PASSAGE FOR REVIEW:
===
[100 Emerging Women Leaders] From working in oil fields to starting up, how Deepti Yenireddy found her passion for tech
In this feature of 100 Emerging Women Leaders, we speak to Deepti Yenireddy. Currently the VP Product, Conversational AI, for US-based unicorn Phenom People, Deepti built her HRtech startup My Ally from scratch and got a great exit during the pandemic.
In her over a decade-long journey, Deepti Yenireddy has seen that technology can be a great leveller and be used to solve consumer problems. However, she realised that it can be a task to encourage people to rely on AI and other technologies due to the lack of human interaction
So, after working in the oil fields in the Middle East, Deepti founded My Ally — an AI talent lifecycle management solution that was acquired by Phenom People, and is now Senior Director, Product, EMEA.
From tennis to physics
Deepti was born into a middle-class family in Hyderabad to a father who was a tennis coach and a homemaker mother. Sports played an important role in her life.
===
INFORMATION SUPPLIED:
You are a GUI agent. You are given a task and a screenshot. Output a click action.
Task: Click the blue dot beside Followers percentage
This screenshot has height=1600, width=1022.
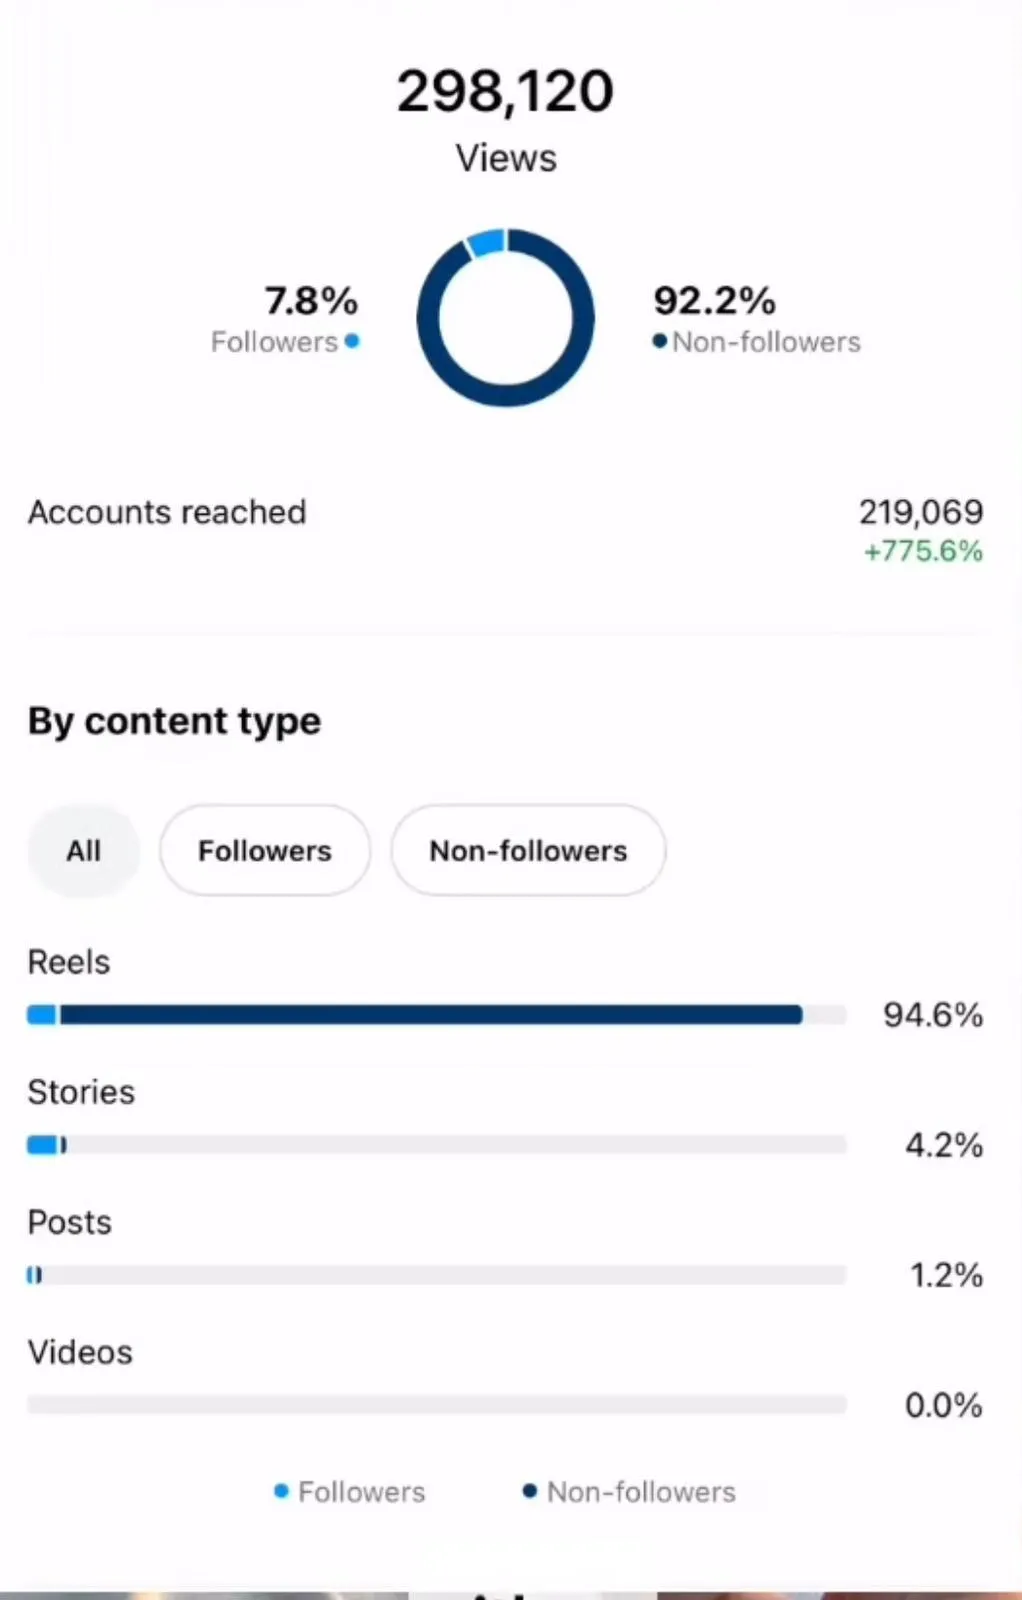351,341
===
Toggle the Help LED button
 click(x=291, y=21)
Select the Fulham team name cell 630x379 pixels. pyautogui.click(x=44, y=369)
===
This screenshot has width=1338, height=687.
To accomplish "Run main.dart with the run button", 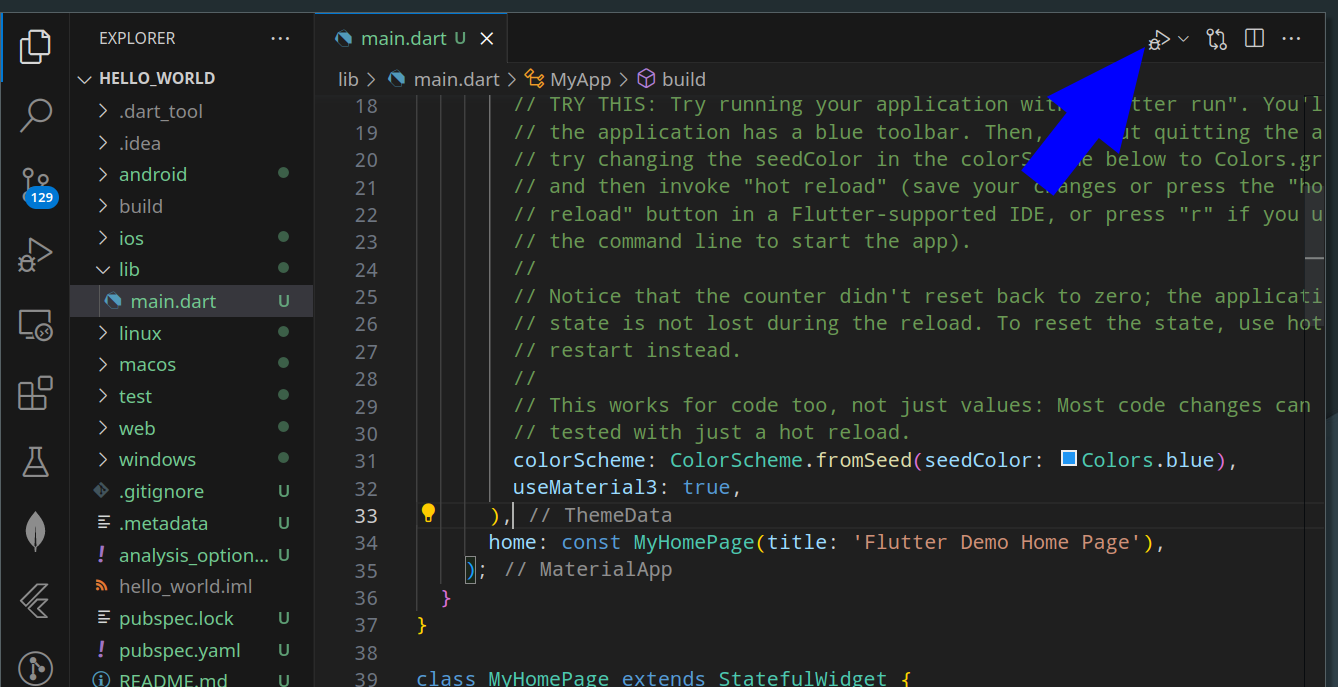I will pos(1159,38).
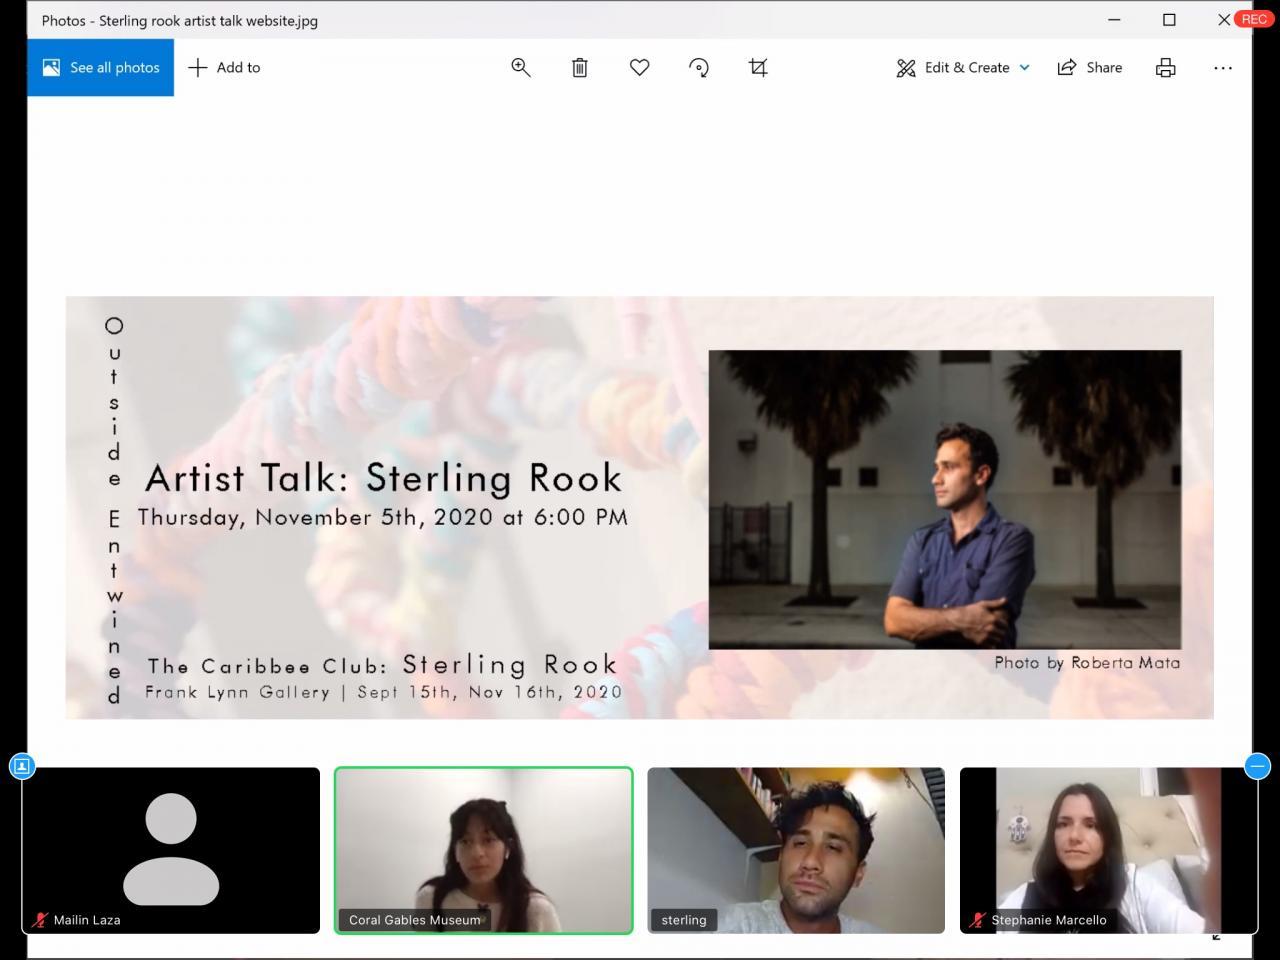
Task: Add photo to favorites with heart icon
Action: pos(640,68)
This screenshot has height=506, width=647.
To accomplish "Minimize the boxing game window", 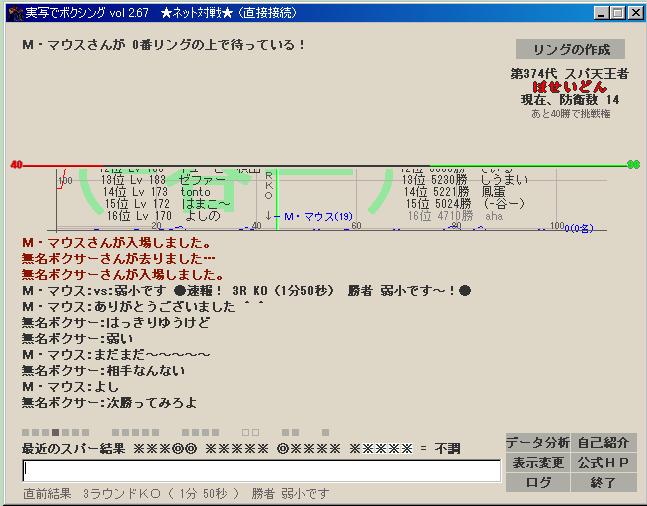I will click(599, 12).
===
THE TASK: Continue the feature on Deepti Yenireddy, picking up right after its last sentence about sports in her childhood.

TASK RESULT:
“My father would take us to play tennis every day. I liked the game, but was more interested in the library at NV Stadium. The reason academics was significant was because of my parents, who early on inculcated in us that education was the biggest equaliser,” Deepti tells HerStory.
Deepti developed an interest in physics and science early on. She knew she wanted to do something in mathematics and sciences instead of medicine, which was her mother’s dream.
“I knew the best bet was engineering. I had fallen in love with physics. Even today, I passionately read about physics discoveries, talk about physics problems with my son, and love teaching it,” she says.
In 2002, Deepti got into IIT Madras, which she defines as a life-shaping experience. “Every day, people were building things and conducting tech tests. In my first year, I was soldering on my own, and it wasn't out of a book. I was fixing a tool to a bicycle to figure out how many kms it was going, to measure the distance,” she narrates.
Working in the oil fields
Deepti also went on to work on desalination and other projects, but decided to get a job by 2006. From 2006 to 2009, she worked at oil field companies like Schlumberger and Shell, and travelled across the oil fields in Bahrain, Egypt, and Scotland.
“I was always one of the few women on the teams and learnt how to build things from scratch. I was managing teams in high-pressure situations, with millions of dollars at stake. This was in remote places across India where there were no toilets, no places to sleep…I was the only woman,” she says.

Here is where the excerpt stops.